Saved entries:
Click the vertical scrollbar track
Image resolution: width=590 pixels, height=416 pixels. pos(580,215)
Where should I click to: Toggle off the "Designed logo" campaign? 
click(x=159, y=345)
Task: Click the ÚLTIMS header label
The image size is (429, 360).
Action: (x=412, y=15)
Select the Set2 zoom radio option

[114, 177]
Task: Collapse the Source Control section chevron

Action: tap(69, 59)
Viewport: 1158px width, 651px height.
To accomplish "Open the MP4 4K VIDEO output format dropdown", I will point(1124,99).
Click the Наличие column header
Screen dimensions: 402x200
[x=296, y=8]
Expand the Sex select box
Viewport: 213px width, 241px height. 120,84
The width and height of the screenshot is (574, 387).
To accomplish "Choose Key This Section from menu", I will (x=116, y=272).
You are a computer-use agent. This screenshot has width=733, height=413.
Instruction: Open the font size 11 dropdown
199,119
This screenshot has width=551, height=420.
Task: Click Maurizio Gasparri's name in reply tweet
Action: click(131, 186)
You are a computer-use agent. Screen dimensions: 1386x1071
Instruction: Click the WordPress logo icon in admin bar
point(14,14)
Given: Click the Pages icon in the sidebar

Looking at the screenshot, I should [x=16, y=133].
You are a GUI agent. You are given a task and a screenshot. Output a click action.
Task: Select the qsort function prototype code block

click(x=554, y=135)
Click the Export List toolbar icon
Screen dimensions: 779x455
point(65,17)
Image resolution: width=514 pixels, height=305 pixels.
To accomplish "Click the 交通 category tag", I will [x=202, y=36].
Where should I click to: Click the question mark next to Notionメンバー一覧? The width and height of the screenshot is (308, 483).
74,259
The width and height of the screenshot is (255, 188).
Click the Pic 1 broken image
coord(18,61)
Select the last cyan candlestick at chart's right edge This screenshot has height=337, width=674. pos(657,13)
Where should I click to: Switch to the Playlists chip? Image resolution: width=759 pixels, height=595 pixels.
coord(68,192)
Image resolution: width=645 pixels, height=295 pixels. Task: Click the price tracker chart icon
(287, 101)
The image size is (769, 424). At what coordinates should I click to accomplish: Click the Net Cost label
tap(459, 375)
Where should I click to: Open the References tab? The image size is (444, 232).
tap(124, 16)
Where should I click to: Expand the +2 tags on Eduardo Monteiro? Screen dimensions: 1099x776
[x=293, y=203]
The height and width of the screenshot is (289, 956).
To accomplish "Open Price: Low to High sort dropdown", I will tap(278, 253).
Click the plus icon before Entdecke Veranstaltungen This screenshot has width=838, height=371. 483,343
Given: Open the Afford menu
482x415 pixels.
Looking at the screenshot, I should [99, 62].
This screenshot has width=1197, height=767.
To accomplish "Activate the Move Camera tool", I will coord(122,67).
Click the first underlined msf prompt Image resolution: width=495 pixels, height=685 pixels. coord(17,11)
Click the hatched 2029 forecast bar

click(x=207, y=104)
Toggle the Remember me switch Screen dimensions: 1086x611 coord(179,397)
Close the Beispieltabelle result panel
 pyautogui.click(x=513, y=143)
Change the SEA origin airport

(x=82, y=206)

WHAT THIS TASK INVOLVES:
Repeat the entries exactly, all of them.

THE COMPLETED TASK:
Click the vertical scrollbar track
Image resolution: width=590 pixels, height=416 pixels. pos(580,215)
Where should I click to: Toggle off the "Designed logo" campaign? 
click(x=159, y=345)
Task: Click the ÚLTIMS header label
The image size is (429, 360).
Action: (x=412, y=15)
Select the Set2 zoom radio option

[114, 177]
Task: Collapse the Source Control section chevron

Action: tap(69, 59)
Viewport: 1158px width, 651px height.
To accomplish "Open the MP4 4K VIDEO output format dropdown", I will point(1124,99).
Click the Наличие column header
Screen dimensions: 402x200
[x=296, y=8]
Expand the Sex select box
Viewport: 213px width, 241px height. 120,84
The width and height of the screenshot is (574, 387).
To accomplish "Choose Key This Section from menu", I will (x=116, y=272).
You are a computer-use agent. This screenshot has width=733, height=413.
Instruction: Open the font size 11 dropdown
199,119
This screenshot has width=551, height=420.
Task: Click Maurizio Gasparri's name in reply tweet
Action: click(131, 186)
You are a computer-use agent. Screen dimensions: 1386x1071
Instruction: Click the WordPress logo icon in admin bar
point(14,14)
Given: Click the Pages icon in the sidebar

Looking at the screenshot, I should [x=16, y=133].
You are a GUI agent. You are given a task and a screenshot. Output a click action.
Task: Select the qsort function prototype code block

click(x=554, y=135)
Click the Export List toolbar icon
Screen dimensions: 779x455
point(65,17)
Image resolution: width=514 pixels, height=305 pixels.
To accomplish "Click the 交通 category tag", I will [x=202, y=36].
Where should I click to: Click the question mark next to Notionメンバー一覧? The width and height of the screenshot is (308, 483).
74,259
The width and height of the screenshot is (255, 188).
Click the Pic 1 broken image
coord(18,61)
Select the last cyan candlestick at chart's right edge This screenshot has height=337, width=674. pos(657,13)
Where should I click to: Switch to the Playlists chip? Image resolution: width=759 pixels, height=595 pixels.
coord(68,192)
Image resolution: width=645 pixels, height=295 pixels. Task: Click the price tracker chart icon
(287, 101)
The image size is (769, 424). At what coordinates should I click to accomplish: Click the Net Cost label
tap(459, 375)
Where should I click to: Open the References tab? The image size is (444, 232).
tap(124, 16)
Where should I click to: Expand the +2 tags on Eduardo Monteiro? Screen dimensions: 1099x776
[x=293, y=203]
The height and width of the screenshot is (289, 956).
To accomplish "Open Price: Low to High sort dropdown", I will tap(278, 253).
Click the plus icon before Entdecke Veranstaltungen This screenshot has width=838, height=371. 483,343
Given: Open the Afford menu
482x415 pixels.
Looking at the screenshot, I should [99, 62].
This screenshot has width=1197, height=767.
To accomplish "Activate the Move Camera tool", I will coord(122,67).
Click the first underlined msf prompt Image resolution: width=495 pixels, height=685 pixels. coord(17,11)
Click the hatched 2029 forecast bar

click(x=207, y=104)
Toggle the Remember me switch Screen dimensions: 1086x611 coord(179,397)
Close the Beispieltabelle result panel
 pyautogui.click(x=513, y=143)
Change the SEA origin airport

(x=82, y=206)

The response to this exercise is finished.